Author: Lawrence Crowl <crowl@googlers.com>
Date: Fri, 15 Feb 2013 17:51:07 -0800 Raw View

On 2/15/13, Matthias Kretz <kretz@compeng.uni-frankfurt.de> wrote:
> On Thursday 14 February 2013 16:26:21 Marc wrote:
> > I just had a quick look and notice that you seem to use
> > dynamically sized vectors.
>
> No, I propose to provide fixed-size types. The size is determined
> by the target. Maybe I should provide a little code example to
> give you a better idea what I'm talking about.

While I have no issue with fixed-size types, making that size
dependent on the platform seems like a problem.  Wouldn't we
generally rather want the programmer to write an algorithm solving
the problem than adapting to the machine?

> Let's start very simple (you can also find
> an elaborate version in the Vc documentation
> http://code.compeng.uni-frankfurt.de/docs/Vc-master/ex-polarcoord.html):
> we have a function that is supposed to convert a 2d cartesian
> coordinate to a polar coordinate:
>
> void convert(float &x_r, float &y_phi)
> {
>   float r = std::sqrt(x_r * x_r);
>   y_phi = std::atan2(y_phi, x_r) * float(180/M_PI);
>   x_r = r;
> }
>
> Now instead of just converting a single coordinate at a time we
> can convert as many as fit into one SIMD vector:
>
> using Vc::float_v;
> void convert(float_v &x_r, float_v &y_phi)
> {
>   float_v r = std::sqrt(x_r * x_r);
>   y_phi = std::atan2(y_phi, x_r) * float(180/M_PI);
>   x_r = r;
> }
>
> That's it.

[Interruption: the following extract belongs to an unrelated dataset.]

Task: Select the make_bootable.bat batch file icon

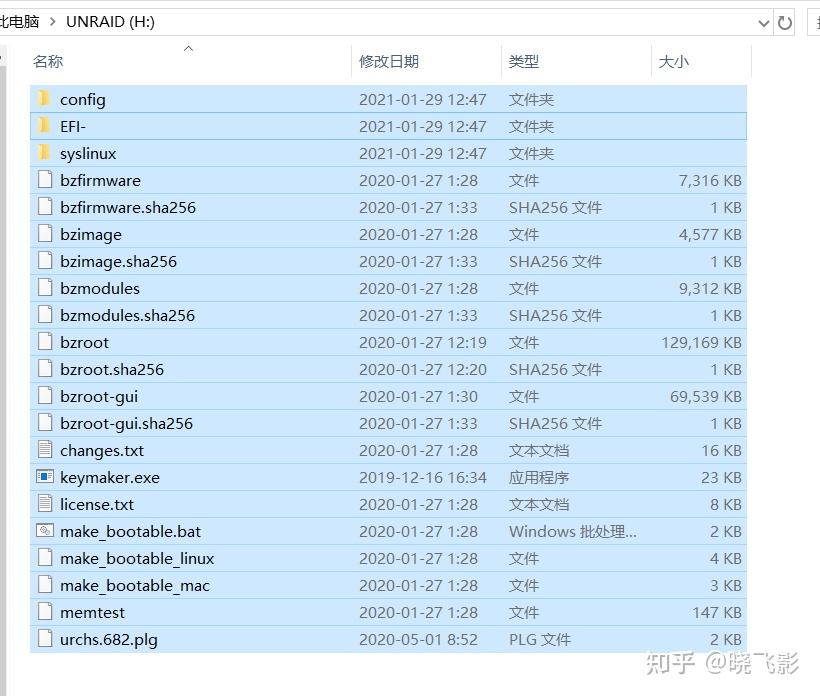Action: click(45, 531)
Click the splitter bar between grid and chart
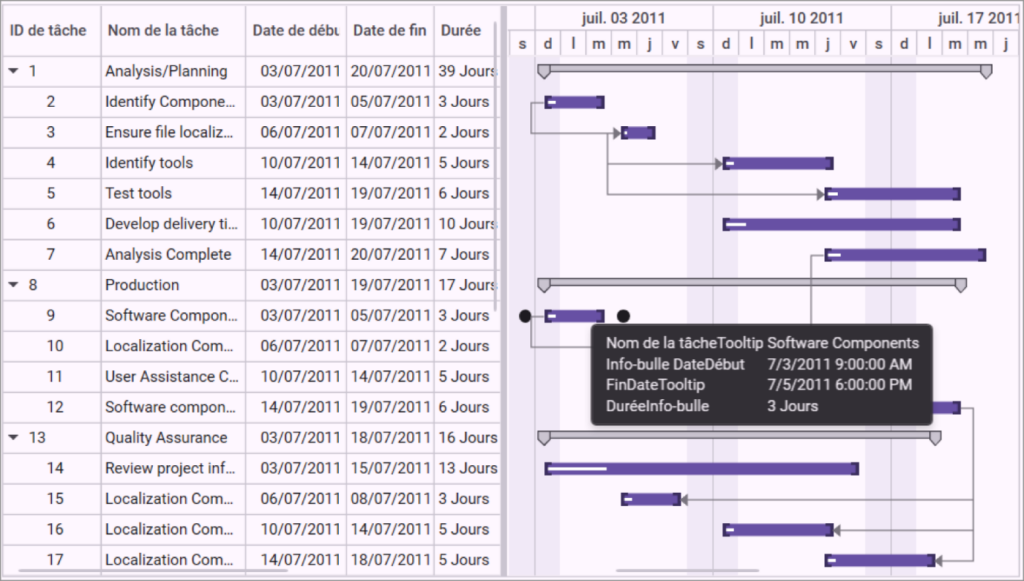Image resolution: width=1024 pixels, height=581 pixels. click(504, 290)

Now, if you compile for SSE the convert function
> converts 4 coordinates per call, 8 with AVX, 16 with Xeon Phi
> ... no #ifdef involved.  (note that auto-vectorization can only
> vectorize such a function if it is inlined)

That can't be 'it'.  Where is the step that converts my data into
a float_v?

> The types for the different SIMD widths are not the same
> internally. So if you compile this convert function with SSE and
> compile the caller to that function with AVX it will not link. At
> compile time the type resolves to either Vc::Scalar::Vector<float>,
> Vc::SSE::Vector<float>, or Vc::AVX::Vector<float>.

IMHO, compile-time binding to the architecture is fine.

> In essence, the Vc library allows one to write code that is as
> efficient as with intrinsics. I have done considerable review of
> the machine code compilers generate. From that experience I can
> say that with current GCC and clang this works almost perfectly.

That's good.  I'm still concerned about usability and portability.

--
Lawrence Crowl

--

---
You received this message because you are subscribed to the Google Groups "ISO C++ Standard - Future Proposals" group.
To unsubscribe from this group and stop receiving emails from it, send an email to std-proposals+unsubscribe@isocpp.org.
To post to this group, send email to std-proposals@isocpp.org.
Visit this group at http://groups.google.com/a/isocpp.org/group/std-proposals/?hl=en.



.

Author: Matthias Kretz <kretz@compeng.uni-frankfurt.de>
Date: Tue, 19 Feb 2013 20:20:43 +0100 Raw View

This is a multi-part message in MIME format.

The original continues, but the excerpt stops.